Question 1: This is right. There are other right answers, such as $V(c) \land \forall x K(c,x)$.

Question 2: As usual there is more than one translation. We want to say something closer to $\exists x (P(x) \land \forall y((P(y)\land \lnot(y=x))\implies \lnot T(y,x)))$.

The implication symbol can be avoided in the usual ways, since $A \implies B$ is logically equivalent to $\lnot A \lor B$ or $\lnot(A \land \lnot B)$.
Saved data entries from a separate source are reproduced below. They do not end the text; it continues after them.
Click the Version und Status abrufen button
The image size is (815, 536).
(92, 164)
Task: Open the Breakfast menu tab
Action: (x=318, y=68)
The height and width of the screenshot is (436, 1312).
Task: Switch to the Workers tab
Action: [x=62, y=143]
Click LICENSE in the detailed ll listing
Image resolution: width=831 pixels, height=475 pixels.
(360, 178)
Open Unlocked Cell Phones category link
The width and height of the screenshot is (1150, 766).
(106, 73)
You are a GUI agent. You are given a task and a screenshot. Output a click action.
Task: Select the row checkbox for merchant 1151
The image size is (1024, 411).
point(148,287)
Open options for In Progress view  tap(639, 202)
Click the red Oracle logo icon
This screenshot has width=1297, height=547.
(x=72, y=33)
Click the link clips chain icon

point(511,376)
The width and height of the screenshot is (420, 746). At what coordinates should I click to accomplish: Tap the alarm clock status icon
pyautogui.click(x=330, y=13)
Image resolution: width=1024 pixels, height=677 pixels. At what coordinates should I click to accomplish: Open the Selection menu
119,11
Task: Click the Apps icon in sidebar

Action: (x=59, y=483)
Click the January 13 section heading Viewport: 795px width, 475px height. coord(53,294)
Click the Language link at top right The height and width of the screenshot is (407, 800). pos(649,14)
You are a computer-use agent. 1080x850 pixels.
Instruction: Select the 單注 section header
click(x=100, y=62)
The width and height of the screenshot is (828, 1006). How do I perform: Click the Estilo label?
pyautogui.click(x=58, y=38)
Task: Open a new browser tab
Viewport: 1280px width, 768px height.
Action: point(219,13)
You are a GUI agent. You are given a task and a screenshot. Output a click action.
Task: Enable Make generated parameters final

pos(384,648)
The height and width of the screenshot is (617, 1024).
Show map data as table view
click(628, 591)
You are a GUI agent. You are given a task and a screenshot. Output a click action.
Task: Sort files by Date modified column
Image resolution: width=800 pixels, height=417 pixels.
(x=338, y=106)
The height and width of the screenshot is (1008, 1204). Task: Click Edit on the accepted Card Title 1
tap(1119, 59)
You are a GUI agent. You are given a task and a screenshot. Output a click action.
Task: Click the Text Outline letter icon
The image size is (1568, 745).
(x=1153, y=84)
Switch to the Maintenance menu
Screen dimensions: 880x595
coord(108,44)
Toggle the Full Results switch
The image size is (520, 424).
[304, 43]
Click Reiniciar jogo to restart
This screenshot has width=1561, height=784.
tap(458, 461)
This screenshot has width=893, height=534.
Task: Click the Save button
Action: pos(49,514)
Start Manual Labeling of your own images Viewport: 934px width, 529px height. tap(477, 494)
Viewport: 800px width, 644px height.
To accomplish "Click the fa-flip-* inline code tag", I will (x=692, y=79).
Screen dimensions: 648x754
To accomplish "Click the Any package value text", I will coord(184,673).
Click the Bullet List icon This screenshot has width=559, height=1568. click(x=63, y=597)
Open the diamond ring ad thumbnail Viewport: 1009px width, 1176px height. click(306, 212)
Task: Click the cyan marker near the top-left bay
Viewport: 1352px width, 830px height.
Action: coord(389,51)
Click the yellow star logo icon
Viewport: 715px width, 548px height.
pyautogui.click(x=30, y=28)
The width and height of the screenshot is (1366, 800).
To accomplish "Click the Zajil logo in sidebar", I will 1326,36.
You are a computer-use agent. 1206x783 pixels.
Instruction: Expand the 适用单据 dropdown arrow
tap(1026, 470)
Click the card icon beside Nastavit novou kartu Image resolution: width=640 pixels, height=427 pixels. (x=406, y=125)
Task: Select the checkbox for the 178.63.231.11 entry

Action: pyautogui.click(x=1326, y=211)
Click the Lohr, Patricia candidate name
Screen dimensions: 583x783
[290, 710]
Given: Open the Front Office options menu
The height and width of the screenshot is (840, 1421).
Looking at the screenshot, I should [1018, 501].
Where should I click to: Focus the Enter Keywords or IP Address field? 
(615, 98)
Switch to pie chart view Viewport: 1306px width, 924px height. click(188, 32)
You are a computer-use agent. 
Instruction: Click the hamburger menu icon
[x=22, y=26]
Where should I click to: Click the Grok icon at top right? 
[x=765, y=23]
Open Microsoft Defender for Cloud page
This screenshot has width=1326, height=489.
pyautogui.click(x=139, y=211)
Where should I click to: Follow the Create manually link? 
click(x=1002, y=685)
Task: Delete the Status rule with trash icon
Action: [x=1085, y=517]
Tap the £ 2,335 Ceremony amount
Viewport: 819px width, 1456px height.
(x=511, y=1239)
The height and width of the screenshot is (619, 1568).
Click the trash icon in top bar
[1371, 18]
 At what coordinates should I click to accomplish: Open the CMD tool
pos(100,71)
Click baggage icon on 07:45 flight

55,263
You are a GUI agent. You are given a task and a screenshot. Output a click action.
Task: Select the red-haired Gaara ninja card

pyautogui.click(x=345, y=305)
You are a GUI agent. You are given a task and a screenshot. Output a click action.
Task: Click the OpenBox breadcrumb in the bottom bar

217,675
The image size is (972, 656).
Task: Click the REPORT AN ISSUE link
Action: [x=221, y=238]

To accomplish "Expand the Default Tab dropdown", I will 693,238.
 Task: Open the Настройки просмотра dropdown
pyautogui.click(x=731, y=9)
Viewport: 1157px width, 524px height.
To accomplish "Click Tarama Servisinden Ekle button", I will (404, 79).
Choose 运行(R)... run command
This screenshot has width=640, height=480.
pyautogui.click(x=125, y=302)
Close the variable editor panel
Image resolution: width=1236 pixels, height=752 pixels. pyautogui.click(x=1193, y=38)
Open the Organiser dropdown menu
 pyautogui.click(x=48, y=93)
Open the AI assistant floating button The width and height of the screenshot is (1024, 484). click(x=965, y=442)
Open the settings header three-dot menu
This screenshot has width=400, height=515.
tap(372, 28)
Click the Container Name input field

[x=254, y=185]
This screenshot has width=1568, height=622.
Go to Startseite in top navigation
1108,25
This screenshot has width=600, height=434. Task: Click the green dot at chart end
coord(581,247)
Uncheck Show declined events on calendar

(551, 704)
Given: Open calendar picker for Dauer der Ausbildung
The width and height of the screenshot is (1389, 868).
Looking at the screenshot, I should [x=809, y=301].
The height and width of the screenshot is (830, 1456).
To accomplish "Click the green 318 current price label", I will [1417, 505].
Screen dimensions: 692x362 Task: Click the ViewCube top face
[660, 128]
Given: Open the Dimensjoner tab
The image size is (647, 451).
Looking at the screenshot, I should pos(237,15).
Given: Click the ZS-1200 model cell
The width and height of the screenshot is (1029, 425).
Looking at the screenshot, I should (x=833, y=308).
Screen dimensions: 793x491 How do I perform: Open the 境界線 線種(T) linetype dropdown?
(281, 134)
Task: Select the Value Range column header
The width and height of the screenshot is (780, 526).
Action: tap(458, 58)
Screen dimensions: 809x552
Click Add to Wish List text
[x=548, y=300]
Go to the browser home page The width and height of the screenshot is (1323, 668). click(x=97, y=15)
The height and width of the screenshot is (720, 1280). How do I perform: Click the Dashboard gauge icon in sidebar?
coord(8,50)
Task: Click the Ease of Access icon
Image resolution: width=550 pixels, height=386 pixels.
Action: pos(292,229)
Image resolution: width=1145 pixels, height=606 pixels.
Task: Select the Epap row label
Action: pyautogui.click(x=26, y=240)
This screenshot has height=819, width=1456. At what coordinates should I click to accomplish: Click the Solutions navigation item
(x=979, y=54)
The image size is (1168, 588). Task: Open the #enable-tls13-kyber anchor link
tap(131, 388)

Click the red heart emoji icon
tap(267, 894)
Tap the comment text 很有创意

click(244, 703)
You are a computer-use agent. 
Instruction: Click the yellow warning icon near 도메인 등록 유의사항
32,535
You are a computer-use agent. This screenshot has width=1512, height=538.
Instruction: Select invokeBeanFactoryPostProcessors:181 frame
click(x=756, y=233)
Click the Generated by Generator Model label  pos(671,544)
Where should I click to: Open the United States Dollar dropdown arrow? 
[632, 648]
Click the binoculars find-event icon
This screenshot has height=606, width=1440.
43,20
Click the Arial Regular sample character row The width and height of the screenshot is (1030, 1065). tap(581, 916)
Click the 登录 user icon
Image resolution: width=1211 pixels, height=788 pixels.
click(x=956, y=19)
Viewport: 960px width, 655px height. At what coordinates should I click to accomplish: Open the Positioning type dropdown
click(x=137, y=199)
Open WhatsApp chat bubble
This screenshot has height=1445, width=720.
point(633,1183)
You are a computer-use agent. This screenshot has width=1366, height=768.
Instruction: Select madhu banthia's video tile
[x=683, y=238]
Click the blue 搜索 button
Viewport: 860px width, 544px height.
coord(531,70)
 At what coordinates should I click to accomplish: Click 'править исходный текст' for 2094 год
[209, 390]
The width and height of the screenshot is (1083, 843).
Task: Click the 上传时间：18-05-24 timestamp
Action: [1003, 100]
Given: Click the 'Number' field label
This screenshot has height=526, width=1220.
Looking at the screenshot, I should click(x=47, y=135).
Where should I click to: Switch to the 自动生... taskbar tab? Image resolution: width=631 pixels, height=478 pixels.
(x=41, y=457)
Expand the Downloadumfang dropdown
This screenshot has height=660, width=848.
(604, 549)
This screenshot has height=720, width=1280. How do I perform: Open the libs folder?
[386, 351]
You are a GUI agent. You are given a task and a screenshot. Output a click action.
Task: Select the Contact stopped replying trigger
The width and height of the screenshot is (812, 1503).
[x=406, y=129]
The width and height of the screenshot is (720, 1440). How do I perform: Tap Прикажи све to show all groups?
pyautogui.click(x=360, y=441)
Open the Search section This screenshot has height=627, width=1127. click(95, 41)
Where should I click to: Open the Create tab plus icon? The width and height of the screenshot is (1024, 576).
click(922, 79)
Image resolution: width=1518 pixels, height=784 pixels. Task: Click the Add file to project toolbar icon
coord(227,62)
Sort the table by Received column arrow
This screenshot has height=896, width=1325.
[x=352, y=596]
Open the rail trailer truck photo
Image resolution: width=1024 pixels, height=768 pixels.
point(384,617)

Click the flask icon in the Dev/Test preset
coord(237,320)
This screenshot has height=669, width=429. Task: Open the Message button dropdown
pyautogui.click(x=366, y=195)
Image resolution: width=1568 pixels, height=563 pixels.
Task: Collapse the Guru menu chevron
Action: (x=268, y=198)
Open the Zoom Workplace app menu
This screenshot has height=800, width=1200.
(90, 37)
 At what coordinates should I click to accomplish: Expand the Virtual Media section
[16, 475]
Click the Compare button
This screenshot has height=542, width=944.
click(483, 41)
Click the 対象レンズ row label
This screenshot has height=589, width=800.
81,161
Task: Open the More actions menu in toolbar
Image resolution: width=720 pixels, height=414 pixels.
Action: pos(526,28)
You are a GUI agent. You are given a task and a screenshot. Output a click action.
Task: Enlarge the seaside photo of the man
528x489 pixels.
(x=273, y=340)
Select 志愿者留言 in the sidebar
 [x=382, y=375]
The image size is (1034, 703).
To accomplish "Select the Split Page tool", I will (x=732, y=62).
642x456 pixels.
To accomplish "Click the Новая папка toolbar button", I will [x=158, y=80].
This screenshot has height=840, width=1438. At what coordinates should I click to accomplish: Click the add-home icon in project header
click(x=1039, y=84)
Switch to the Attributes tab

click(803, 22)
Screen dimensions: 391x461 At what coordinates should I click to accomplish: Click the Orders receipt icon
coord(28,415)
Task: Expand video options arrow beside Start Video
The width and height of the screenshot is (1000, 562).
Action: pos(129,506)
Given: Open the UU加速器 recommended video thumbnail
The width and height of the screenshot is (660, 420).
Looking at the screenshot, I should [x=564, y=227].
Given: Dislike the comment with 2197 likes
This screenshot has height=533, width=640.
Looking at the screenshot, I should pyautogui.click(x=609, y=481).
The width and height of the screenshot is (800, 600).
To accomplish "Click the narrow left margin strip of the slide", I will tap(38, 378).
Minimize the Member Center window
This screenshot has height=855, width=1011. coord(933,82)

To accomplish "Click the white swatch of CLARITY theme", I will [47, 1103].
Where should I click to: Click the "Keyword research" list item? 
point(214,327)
Your version does not contain the negation, and is in many other ways not close. It seems to say among other things that everybody ("$y$") is a politician. Also, the sentence needs to say that this bad politician $x$ is not trusted by any other politician. So we need to make sure, by using the $\lnot(y=x)$, or in some other way, that we do not claim that this bad politician $x$ does not trust herself. This question is harder than the other two.

Question 3: The sentence $\forall x \exists y (P(y)\land \lnot T(x,y))$ should work. Read this as "for any person $x$, there is a politician $y$ whom $x$ does not trust." Your version is very far from saying the desired thing. Somehow you have the $\lnot$ inside the $T$ relation.

There is a case to be made for $\forall y(P(y) \implies \exists x\lnot T(x,y))$.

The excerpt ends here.